(Stored records)
- - - - -
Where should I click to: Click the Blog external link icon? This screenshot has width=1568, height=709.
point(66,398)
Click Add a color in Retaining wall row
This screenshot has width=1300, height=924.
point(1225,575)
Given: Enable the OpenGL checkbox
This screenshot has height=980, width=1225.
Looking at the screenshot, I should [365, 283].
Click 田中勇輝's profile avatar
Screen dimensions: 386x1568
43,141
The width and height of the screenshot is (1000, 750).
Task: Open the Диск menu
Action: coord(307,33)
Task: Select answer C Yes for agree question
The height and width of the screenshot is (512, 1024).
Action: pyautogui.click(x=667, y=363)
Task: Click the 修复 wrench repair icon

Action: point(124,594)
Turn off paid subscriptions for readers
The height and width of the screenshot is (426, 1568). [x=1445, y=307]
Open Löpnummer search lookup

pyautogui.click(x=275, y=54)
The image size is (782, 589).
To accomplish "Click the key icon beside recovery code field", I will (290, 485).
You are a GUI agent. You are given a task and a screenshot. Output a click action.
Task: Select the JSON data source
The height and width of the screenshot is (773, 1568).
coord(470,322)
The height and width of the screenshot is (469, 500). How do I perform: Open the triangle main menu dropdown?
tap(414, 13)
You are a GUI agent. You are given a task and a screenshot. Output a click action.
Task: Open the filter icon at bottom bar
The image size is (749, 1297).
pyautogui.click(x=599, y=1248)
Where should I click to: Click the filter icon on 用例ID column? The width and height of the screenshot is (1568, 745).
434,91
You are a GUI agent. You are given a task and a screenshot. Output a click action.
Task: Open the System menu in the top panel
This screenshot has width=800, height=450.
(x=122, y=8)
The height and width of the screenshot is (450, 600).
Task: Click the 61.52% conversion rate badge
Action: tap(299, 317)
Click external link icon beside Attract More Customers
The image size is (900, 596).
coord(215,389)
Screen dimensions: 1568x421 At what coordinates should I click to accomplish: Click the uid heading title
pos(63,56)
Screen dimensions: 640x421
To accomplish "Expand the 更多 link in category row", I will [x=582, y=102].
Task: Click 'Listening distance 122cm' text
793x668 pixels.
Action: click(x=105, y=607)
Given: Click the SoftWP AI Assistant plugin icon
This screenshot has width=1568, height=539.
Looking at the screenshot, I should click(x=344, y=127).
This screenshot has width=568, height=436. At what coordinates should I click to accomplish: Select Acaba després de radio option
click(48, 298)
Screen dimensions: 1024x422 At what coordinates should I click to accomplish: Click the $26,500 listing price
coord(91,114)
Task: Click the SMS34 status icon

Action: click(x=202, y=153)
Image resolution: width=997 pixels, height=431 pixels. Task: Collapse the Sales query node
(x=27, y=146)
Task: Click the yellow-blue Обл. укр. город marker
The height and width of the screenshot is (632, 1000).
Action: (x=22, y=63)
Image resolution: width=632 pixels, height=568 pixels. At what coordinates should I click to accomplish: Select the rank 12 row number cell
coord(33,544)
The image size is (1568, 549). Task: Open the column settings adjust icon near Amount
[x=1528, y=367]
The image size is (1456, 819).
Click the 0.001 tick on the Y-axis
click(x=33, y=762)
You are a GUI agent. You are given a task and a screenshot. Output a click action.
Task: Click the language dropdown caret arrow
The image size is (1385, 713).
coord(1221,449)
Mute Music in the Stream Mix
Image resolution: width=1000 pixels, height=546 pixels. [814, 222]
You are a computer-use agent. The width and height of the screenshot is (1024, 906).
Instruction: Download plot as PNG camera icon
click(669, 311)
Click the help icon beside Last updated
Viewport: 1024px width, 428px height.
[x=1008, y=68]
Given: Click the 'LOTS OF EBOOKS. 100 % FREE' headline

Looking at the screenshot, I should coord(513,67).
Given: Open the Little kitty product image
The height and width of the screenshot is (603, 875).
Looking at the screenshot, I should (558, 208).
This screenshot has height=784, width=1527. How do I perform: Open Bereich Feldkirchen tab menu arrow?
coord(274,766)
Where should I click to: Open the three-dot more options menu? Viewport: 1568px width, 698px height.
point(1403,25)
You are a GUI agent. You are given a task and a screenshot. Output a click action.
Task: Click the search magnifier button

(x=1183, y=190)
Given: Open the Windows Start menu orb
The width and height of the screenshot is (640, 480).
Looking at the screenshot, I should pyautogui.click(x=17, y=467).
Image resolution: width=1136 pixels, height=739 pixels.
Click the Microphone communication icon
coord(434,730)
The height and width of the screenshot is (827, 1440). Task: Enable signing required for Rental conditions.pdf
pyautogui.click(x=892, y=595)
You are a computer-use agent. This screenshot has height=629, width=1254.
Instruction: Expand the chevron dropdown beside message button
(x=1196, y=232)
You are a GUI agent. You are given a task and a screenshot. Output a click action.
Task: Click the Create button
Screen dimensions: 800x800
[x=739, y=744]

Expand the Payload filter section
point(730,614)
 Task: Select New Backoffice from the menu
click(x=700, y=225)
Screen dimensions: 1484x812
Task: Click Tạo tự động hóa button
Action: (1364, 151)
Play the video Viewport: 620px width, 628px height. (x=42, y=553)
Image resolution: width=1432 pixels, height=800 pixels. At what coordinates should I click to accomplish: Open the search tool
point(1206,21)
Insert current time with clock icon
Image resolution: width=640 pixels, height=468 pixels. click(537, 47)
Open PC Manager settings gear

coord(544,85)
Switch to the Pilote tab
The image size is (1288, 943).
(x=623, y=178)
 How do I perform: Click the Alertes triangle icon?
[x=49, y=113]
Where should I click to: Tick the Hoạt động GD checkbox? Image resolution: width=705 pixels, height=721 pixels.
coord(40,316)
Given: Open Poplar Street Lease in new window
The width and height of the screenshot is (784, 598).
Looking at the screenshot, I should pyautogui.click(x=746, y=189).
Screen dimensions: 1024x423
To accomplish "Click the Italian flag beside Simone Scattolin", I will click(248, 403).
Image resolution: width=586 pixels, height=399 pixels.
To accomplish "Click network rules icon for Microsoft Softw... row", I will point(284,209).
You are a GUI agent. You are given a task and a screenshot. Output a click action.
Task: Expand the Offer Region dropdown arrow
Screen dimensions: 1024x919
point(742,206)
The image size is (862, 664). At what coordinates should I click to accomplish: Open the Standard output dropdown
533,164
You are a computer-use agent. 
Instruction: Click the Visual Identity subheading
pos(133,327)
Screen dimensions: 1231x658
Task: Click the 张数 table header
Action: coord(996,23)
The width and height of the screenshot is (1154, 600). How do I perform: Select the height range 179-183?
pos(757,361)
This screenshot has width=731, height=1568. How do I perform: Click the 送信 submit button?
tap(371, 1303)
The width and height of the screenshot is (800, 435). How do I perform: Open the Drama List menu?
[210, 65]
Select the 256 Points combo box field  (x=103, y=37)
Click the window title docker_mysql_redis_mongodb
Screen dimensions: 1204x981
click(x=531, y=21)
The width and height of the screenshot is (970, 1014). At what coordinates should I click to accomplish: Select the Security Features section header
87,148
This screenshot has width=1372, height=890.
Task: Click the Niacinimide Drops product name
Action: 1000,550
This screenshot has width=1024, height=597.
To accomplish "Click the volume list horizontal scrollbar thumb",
- - - - -
### [Required work]
Each record must be copied out exactly and in full.

### [Result of this exercise]
Where should I click to: Click the Blog external link icon? This screenshot has width=1568, height=709.
point(66,398)
Click Add a color in Retaining wall row
This screenshot has width=1300, height=924.
point(1225,575)
Given: Enable the OpenGL checkbox
This screenshot has height=980, width=1225.
Looking at the screenshot, I should [365, 283].
Click 田中勇輝's profile avatar
Screen dimensions: 386x1568
43,141
The width and height of the screenshot is (1000, 750).
Task: Open the Диск menu
Action: coord(307,33)
Task: Select answer C Yes for agree question
The height and width of the screenshot is (512, 1024).
Action: pyautogui.click(x=667, y=363)
Task: Click the 修复 wrench repair icon

Action: point(124,594)
Turn off paid subscriptions for readers
The height and width of the screenshot is (426, 1568). [x=1445, y=307]
Open Löpnummer search lookup

pyautogui.click(x=275, y=54)
The image size is (782, 589).
To accomplish "Click the key icon beside recovery code field", I will (290, 485).
You are a GUI agent. You are given a task and a screenshot. Output a click action.
Task: Select the JSON data source
The height and width of the screenshot is (773, 1568).
coord(470,322)
The height and width of the screenshot is (469, 500). How do I perform: Open the triangle main menu dropdown?
tap(414, 13)
You are a GUI agent. You are given a task and a screenshot. Output a click action.
Task: Open the filter icon at bottom bar
The image size is (749, 1297).
pyautogui.click(x=599, y=1248)
Where should I click to: Click the filter icon on 用例ID column? The width and height of the screenshot is (1568, 745).
434,91
You are a GUI agent. You are given a task and a screenshot. Output a click action.
Task: Open the System menu in the top panel
This screenshot has width=800, height=450.
(x=122, y=8)
The height and width of the screenshot is (450, 600).
Task: Click the 61.52% conversion rate badge
Action: tap(299, 317)
Click external link icon beside Attract More Customers
The image size is (900, 596).
coord(215,389)
Screen dimensions: 1568x421 At what coordinates should I click to accomplish: Click the uid heading title
pos(63,56)
Screen dimensions: 640x421
To accomplish "Expand the 更多 link in category row", I will [x=582, y=102].
Task: Click 'Listening distance 122cm' text
793x668 pixels.
Action: click(x=105, y=607)
Given: Click the SoftWP AI Assistant plugin icon
This screenshot has width=1568, height=539.
Looking at the screenshot, I should click(x=344, y=127).
This screenshot has width=568, height=436. At what coordinates should I click to accomplish: Select Acaba després de radio option
click(48, 298)
Screen dimensions: 1024x422 At what coordinates should I click to accomplish: Click the $26,500 listing price
coord(91,114)
Task: Click the SMS34 status icon

Action: click(x=202, y=153)
Image resolution: width=997 pixels, height=431 pixels. Task: Collapse the Sales query node
(x=27, y=146)
Task: Click the yellow-blue Обл. укр. город marker
The height and width of the screenshot is (632, 1000).
Action: (x=22, y=63)
Image resolution: width=632 pixels, height=568 pixels. At what coordinates should I click to accomplish: Select the rank 12 row number cell
coord(33,544)
The image size is (1568, 549). Task: Open the column settings adjust icon near Amount
[x=1528, y=367]
The image size is (1456, 819).
Click the 0.001 tick on the Y-axis
click(x=33, y=762)
You are a GUI agent. You are given a task and a screenshot. Output a click action.
Task: Click the language dropdown caret arrow
The image size is (1385, 713).
coord(1221,449)
Mute Music in the Stream Mix
Image resolution: width=1000 pixels, height=546 pixels. [814, 222]
You are a computer-use agent. The width and height of the screenshot is (1024, 906).
Instruction: Download plot as PNG camera icon
click(669, 311)
Click the help icon beside Last updated
Viewport: 1024px width, 428px height.
[x=1008, y=68]
Given: Click the 'LOTS OF EBOOKS. 100 % FREE' headline

Looking at the screenshot, I should coord(513,67).
Given: Open the Little kitty product image
The height and width of the screenshot is (603, 875).
Looking at the screenshot, I should (558, 208).
This screenshot has height=784, width=1527. How do I perform: Open Bereich Feldkirchen tab menu arrow?
coord(274,766)
Where should I click to: Open the three-dot more options menu? Viewport: 1568px width, 698px height.
point(1403,25)
You are a GUI agent. You are given a task and a screenshot. Output a click action.
Task: Click the search magnifier button

(x=1183, y=190)
Given: Open the Windows Start menu orb
The width and height of the screenshot is (640, 480).
Looking at the screenshot, I should pyautogui.click(x=17, y=467).
Image resolution: width=1136 pixels, height=739 pixels.
Click the Microphone communication icon
coord(434,730)
The height and width of the screenshot is (827, 1440). Task: Enable signing required for Rental conditions.pdf
pyautogui.click(x=892, y=595)
You are a computer-use agent. This screenshot has height=629, width=1254.
Instruction: Expand the chevron dropdown beside message button
(x=1196, y=232)
You are a GUI agent. You are given a task and a screenshot. Output a click action.
Task: Click the Create button
Screen dimensions: 800x800
[x=739, y=744]

Expand the Payload filter section
point(730,614)
 Task: Select New Backoffice from the menu
click(x=700, y=225)
Screen dimensions: 1484x812
Task: Click Tạo tự động hóa button
Action: (1364, 151)
Play the video Viewport: 620px width, 628px height. (x=42, y=553)
Image resolution: width=1432 pixels, height=800 pixels. At what coordinates should I click to accomplish: Open the search tool
point(1206,21)
Insert current time with clock icon
Image resolution: width=640 pixels, height=468 pixels. click(537, 47)
Open PC Manager settings gear

coord(544,85)
Switch to the Pilote tab
The image size is (1288, 943).
(x=623, y=178)
 How do I perform: Click the Alertes triangle icon?
[x=49, y=113]
Where should I click to: Tick the Hoạt động GD checkbox? Image resolution: width=705 pixels, height=721 pixels.
coord(40,316)
Given: Open Poplar Street Lease in new window
The width and height of the screenshot is (784, 598).
Looking at the screenshot, I should pyautogui.click(x=746, y=189).
Screen dimensions: 1024x423
To accomplish "Click the Italian flag beside Simone Scattolin", I will click(248, 403).
Image resolution: width=586 pixels, height=399 pixels.
To accomplish "Click network rules icon for Microsoft Softw... row", I will point(284,209).
You are a GUI agent. You are given a task and a screenshot. Output a click action.
Task: Expand the Offer Region dropdown arrow
Screen dimensions: 1024x919
point(742,206)
The image size is (862, 664). At what coordinates should I click to accomplish: Open the Standard output dropdown
533,164
You are a computer-use agent. 
Instruction: Click the Visual Identity subheading
pos(133,327)
Screen dimensions: 1231x658
Task: Click the 张数 table header
Action: coord(996,23)
The width and height of the screenshot is (1154, 600). How do I perform: Select the height range 179-183?
pos(757,361)
This screenshot has width=731, height=1568. How do I perform: Click the 送信 submit button?
tap(371, 1303)
The width and height of the screenshot is (800, 435). How do I perform: Open the Drama List menu?
[210, 65]
Select the 256 Points combo box field  (x=103, y=37)
Click the window title docker_mysql_redis_mongodb
Screen dimensions: 1204x981
click(x=531, y=21)
The width and height of the screenshot is (970, 1014). At what coordinates should I click to accomplish: Select the Security Features section header
87,148
This screenshot has width=1372, height=890.
Task: Click the Niacinimide Drops product name
Action: 1000,550
This screenshot has width=1024, height=597.
To accomplish "Click the volume list horizontal scrollbar thumb",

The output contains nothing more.